▶ QUOTED TEXT
* * *

The National Workers Union (NWU) notes with interest the statements made by the President of the Industrial Court about what she termed the growing trend of contract labour. The NWU shares the concern of Justice Thomas-Felix on the “systematic dismantling and weakening of the public service”. She quite correctly speaks of the “privatising the public service” and laments the “proliferation of fixed term contracts to people who are not considered to be government employees and who do not enjoy job security.” 
She points out that workers do not enjoy the benefits and security of tenure which traditional public servants enjoy and when their contracts expire are not entitled to trade union representation. She states: “This denial of the legal right to representation and to collective bargaining …is something which should not be overlooked or taken lightly." While the president of the Industrial Court confined her discourse to the public service, the rot is much deeper. The trade union movement has been pointing out for decades the evils inherent in the contract system at all levels and not just in the public service. 
In 1996, the late great trade unionist, Joe Young made the following observation of what he called undermining job security: “substituting employment of casual, temporary and contract workers for the employment of workers for indefinite periods of time, cross crafting/multiskilling, contracting out bargaining unit work, non filling of vacant posts with their functions imposed as burdens on other workers, retrenchment, after which the functions of the jobs of the retrenched are imposed on other workers” 
In a statement dated June 24th 2013, the National Workers Union said: “The NWU is opposed to the government’s continuing programme of elimination of permanent jobs in the public service in favour of contract labour. Most new jobs in the public service and state enterprise sectors are not permanent jobs. The situation in the private sector is also trending in that direction as employers attempt to super-exploit workers, avoid entitlements and benefits due to permanent workers and engage in blocking unionisation of their workers.”

The statement continued: “Contract workers have no job security; they are unable to make long term commitments because the banks discriminate against non-permanent workers; they are excluded from occupational pension plans. In the public sector they are subject to the shifting political tides.

When governments change many of them have their contracts terminated. This leads to nepotism through the hiring of party hacks and family members of politicians and their hangers-on. A result of this programme is the weakening of unions in the public and state enterprise sectors.”  
The Zin Henry report into contract labour was compiled in 1972 and its recommendations have never been implemented. The fixed term contract system is but one of the mechanisms used by the employers to degrade the status of workers and deny them job security so that they never develop a stable life style. 

A widespread practice in the private sector and at Petrotrin is the designation of workers as casual and temporary. In fact “temporary” workers work for decades and are deprived of the benefits that “permanent” workers enjoy. Workers are even dubbed “permanent casuals” What this state of affairs does is to weaken the bargaining units within which these workers fall; to reduce the permanent workforce through attrition and the substitution of permanent jobs by casual, temporary and contract labour.

* * *

▶ SUPPLIED INFORMATION
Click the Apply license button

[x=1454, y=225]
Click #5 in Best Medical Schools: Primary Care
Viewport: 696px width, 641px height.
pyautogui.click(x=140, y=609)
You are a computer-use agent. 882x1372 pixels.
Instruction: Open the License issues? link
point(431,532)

* * *

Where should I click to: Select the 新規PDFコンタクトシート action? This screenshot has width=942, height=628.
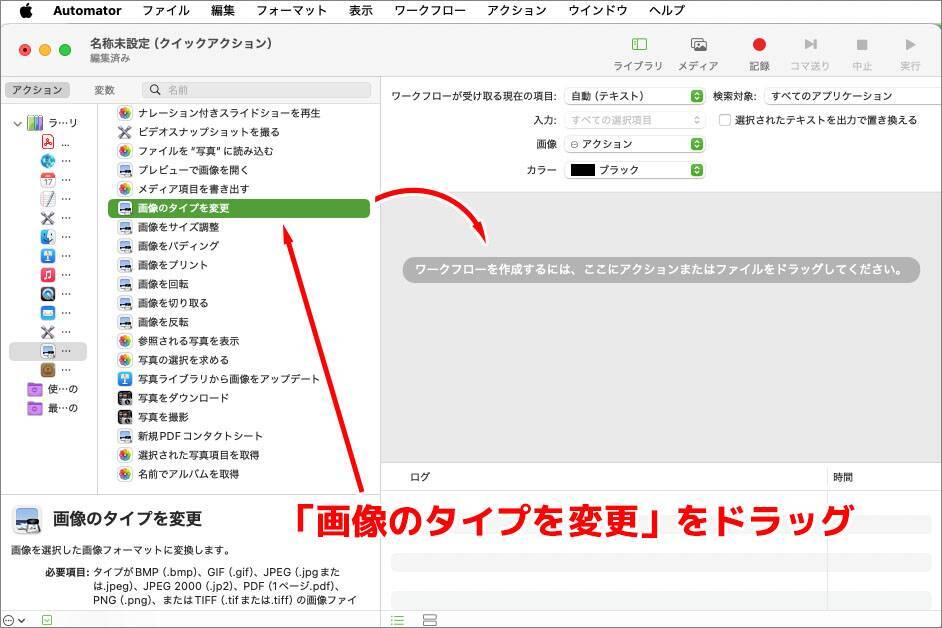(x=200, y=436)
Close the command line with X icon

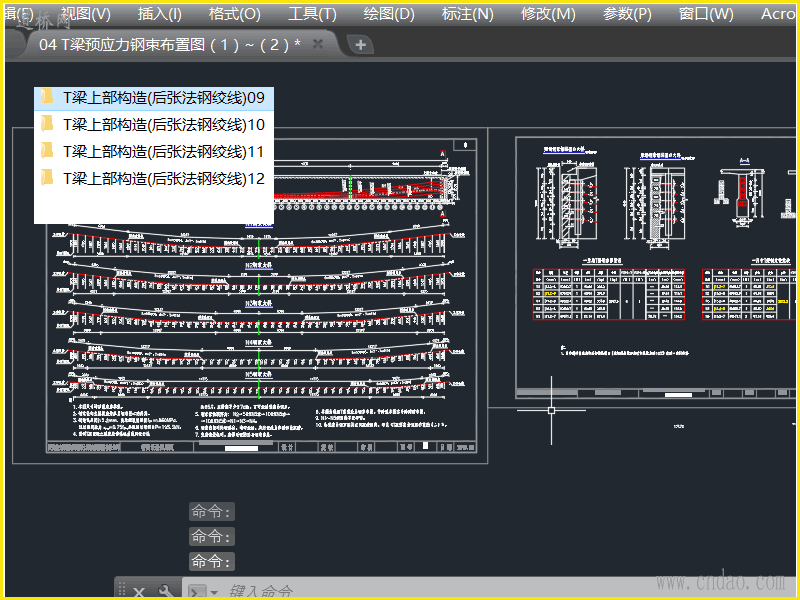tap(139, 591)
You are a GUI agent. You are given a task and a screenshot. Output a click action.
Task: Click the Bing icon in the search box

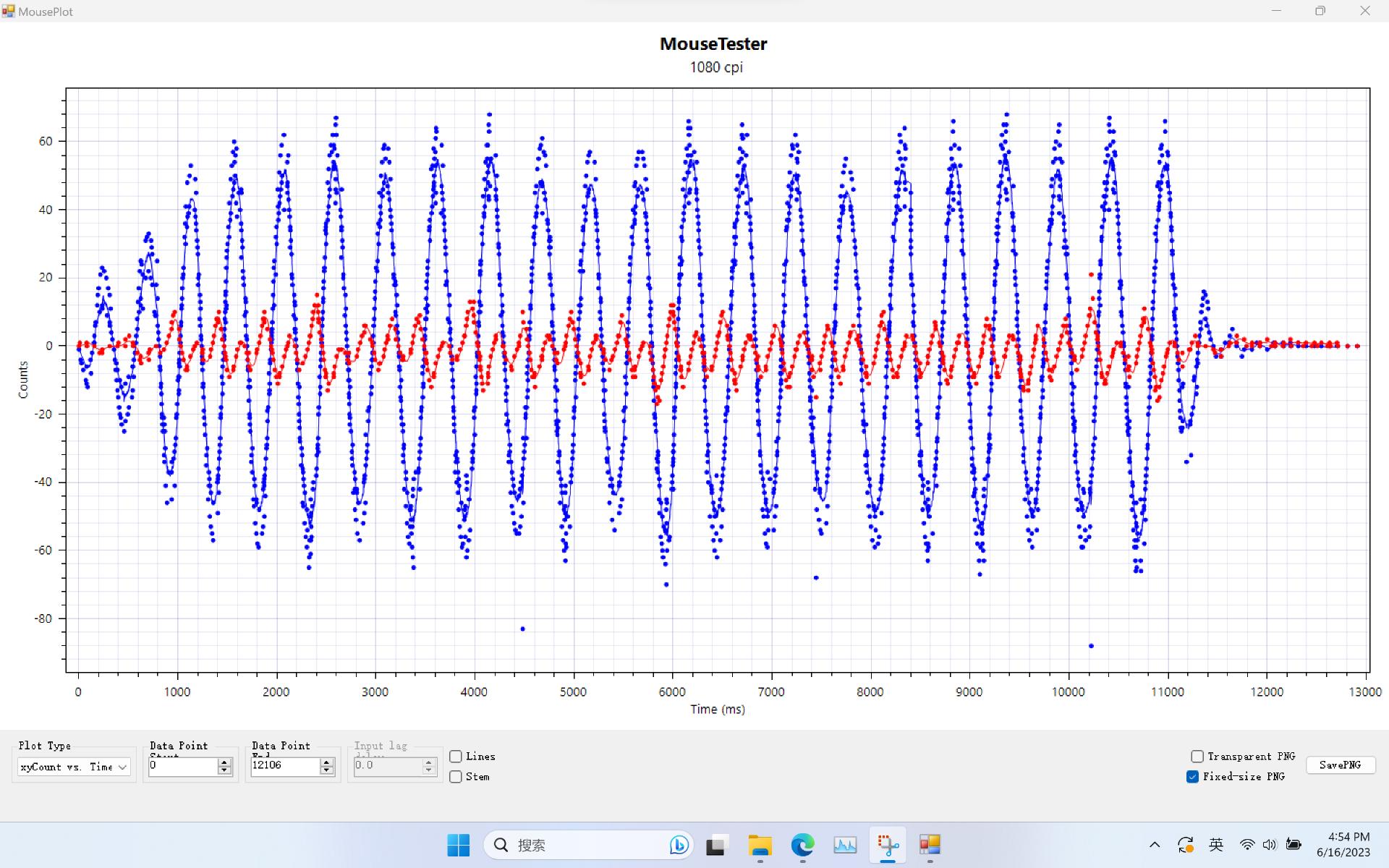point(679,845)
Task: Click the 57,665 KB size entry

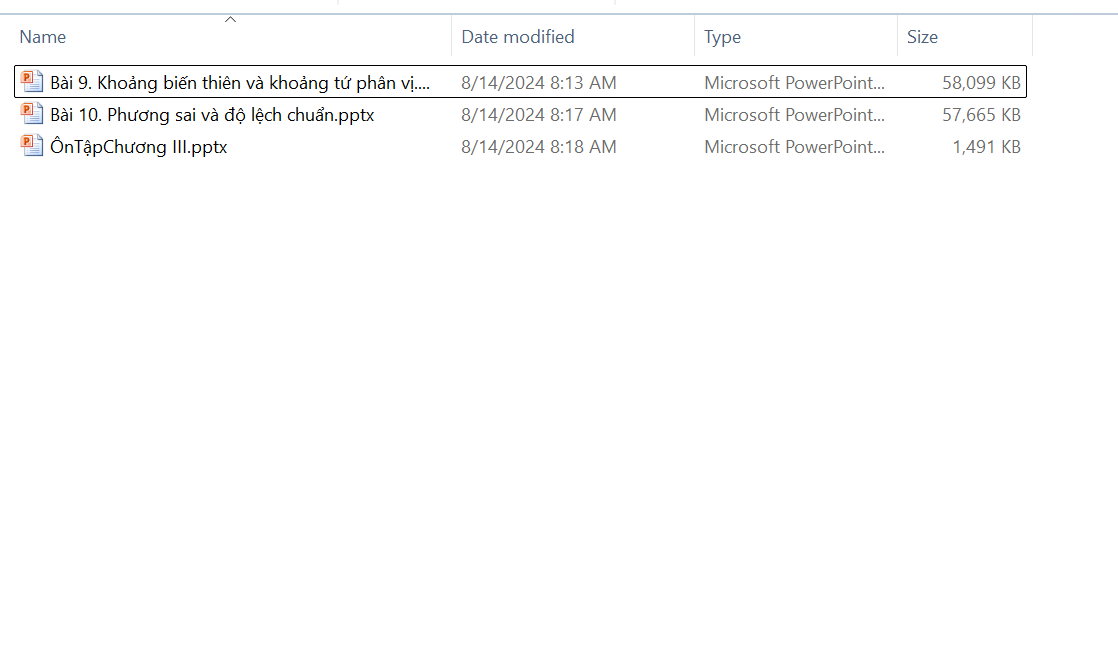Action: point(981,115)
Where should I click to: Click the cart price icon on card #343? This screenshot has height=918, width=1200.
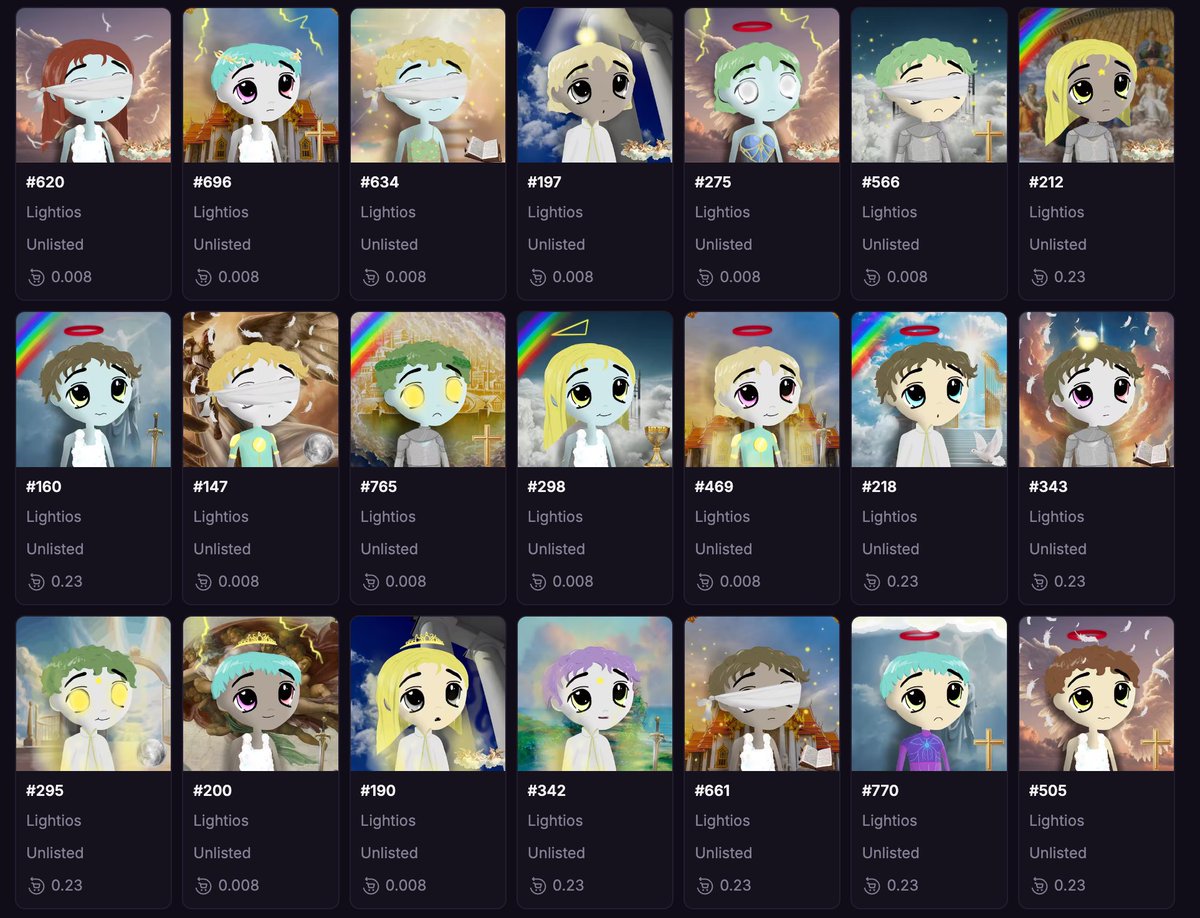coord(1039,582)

* * *

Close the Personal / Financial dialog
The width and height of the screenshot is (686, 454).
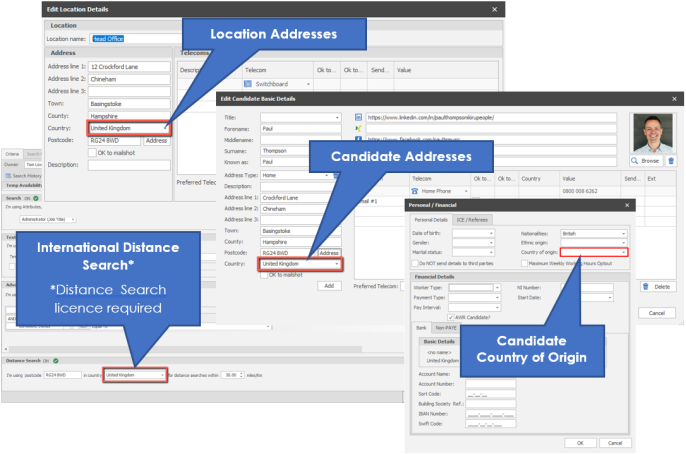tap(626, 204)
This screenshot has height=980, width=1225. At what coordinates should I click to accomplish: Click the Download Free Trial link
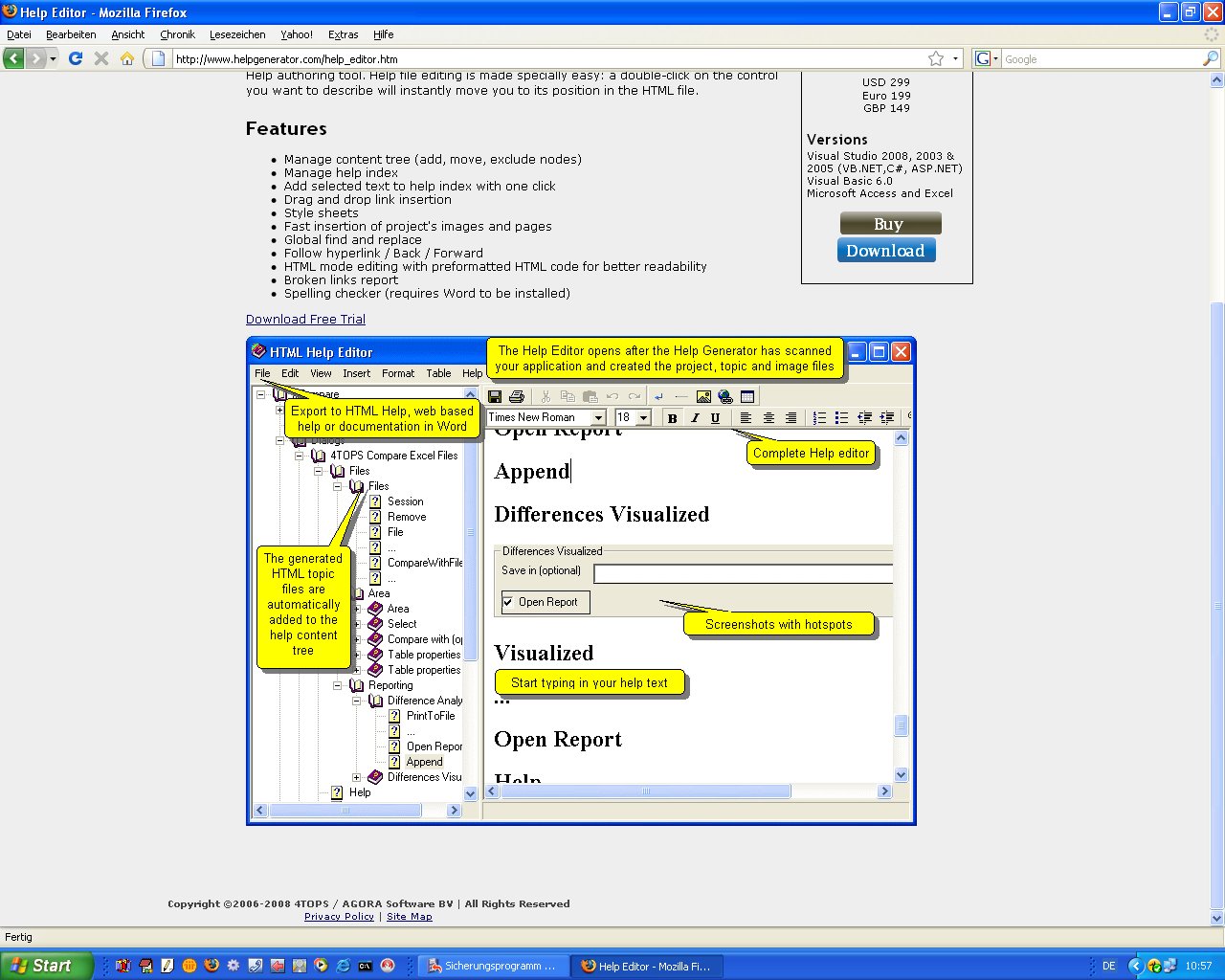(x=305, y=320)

* * *

▶ EXERCISE DIRECTIONS
In the text on contract labor, copy the passage between "She points out" and "the public service.", inclusive, substituting "group negotiation" for "collective bargaining". Work only from the text, not the data.

▶ EXPECTED ANSWER
She points out that workers do not enjoy the benefits and security of tenure which traditional public servants enjoy and when their contracts expire are not entitled to trade union representation. She states: “This denial of the legal right to representation and to group negotiation …is something which should not be overlooked or taken lightly." While the president of the Industrial Court confined her discourse to the public service, the rot is much deeper. The trade union movement has been pointing out for decades the evils inherent in the contract system at all levels and not just in the public service.